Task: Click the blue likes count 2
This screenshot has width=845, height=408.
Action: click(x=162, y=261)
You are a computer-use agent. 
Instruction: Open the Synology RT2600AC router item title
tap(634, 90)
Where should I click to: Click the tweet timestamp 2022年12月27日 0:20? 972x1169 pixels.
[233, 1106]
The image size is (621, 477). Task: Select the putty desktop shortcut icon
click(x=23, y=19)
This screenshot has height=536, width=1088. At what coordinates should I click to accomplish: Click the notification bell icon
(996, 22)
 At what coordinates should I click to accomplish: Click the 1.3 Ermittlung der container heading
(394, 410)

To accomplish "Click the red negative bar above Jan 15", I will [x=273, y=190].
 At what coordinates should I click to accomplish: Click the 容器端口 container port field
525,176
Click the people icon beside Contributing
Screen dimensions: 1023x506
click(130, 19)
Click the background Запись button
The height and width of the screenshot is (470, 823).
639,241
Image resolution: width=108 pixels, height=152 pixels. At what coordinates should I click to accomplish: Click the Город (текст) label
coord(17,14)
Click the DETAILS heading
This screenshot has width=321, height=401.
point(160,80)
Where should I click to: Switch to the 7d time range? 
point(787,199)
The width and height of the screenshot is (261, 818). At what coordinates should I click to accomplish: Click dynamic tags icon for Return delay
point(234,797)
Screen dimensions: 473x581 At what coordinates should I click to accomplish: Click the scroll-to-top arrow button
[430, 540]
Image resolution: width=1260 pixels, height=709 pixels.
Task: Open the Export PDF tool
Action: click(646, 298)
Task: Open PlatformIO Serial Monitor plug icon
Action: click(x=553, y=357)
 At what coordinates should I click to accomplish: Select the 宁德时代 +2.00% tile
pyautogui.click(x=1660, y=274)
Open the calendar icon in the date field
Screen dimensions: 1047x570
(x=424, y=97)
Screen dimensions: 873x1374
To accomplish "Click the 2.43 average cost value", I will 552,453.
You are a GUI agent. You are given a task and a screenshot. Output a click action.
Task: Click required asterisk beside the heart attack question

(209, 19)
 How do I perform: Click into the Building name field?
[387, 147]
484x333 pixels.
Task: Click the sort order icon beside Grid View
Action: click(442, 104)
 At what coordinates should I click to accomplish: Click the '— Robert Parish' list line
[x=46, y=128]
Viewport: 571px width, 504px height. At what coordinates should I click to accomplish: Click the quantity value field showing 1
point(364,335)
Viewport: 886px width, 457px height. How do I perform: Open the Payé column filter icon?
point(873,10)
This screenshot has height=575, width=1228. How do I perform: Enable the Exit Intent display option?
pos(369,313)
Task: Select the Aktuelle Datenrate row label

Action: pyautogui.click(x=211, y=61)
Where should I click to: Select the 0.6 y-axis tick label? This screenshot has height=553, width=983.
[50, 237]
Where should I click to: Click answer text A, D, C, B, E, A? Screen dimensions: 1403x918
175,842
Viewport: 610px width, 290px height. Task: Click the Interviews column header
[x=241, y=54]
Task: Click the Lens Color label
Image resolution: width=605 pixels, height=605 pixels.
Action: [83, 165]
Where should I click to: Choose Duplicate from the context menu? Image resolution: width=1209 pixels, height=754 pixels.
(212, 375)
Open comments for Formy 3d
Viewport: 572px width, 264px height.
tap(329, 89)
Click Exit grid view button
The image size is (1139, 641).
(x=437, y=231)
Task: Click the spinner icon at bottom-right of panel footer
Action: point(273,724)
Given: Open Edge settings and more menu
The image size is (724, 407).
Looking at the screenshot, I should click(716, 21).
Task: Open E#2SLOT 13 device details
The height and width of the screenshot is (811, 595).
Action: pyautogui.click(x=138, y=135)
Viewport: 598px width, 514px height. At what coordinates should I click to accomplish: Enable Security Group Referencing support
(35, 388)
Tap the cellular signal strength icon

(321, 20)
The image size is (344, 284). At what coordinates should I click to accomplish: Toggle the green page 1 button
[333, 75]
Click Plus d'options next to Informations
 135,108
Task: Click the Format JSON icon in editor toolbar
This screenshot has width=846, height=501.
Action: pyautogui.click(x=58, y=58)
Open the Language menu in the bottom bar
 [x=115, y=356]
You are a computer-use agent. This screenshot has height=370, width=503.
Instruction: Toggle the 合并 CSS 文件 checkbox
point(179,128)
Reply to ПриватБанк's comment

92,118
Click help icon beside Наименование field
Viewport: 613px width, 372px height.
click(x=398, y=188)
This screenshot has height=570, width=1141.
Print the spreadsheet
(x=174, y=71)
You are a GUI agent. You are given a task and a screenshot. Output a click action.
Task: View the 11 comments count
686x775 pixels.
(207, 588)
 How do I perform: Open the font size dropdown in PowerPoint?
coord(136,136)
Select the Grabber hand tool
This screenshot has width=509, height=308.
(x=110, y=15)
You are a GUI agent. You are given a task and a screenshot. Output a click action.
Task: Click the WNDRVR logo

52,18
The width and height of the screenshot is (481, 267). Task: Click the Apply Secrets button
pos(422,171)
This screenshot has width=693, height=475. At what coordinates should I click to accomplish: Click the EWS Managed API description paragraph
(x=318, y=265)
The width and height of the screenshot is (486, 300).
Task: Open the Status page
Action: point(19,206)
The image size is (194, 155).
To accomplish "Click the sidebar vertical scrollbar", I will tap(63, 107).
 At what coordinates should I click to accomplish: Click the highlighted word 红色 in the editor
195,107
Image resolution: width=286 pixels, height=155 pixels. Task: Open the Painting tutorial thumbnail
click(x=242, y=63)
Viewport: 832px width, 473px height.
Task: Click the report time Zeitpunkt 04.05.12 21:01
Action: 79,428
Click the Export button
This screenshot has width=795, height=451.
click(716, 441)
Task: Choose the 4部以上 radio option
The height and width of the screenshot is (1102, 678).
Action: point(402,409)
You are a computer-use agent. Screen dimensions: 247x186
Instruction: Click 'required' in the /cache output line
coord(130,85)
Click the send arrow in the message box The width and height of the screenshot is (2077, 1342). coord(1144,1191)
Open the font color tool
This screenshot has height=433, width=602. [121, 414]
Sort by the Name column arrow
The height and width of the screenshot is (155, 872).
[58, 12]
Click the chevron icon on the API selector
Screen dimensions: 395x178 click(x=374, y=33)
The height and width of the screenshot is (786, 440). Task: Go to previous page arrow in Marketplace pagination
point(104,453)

═══

Filter the data above by the word "will" and copy every line that matches.

To accomplish "Click the red negative bar above Jan 15", I will [x=273, y=190].
To accomplish "Click the 2.43 average cost value", I will 552,453.
To accomplish "Click the sidebar vertical scrollbar", I will tap(63, 107).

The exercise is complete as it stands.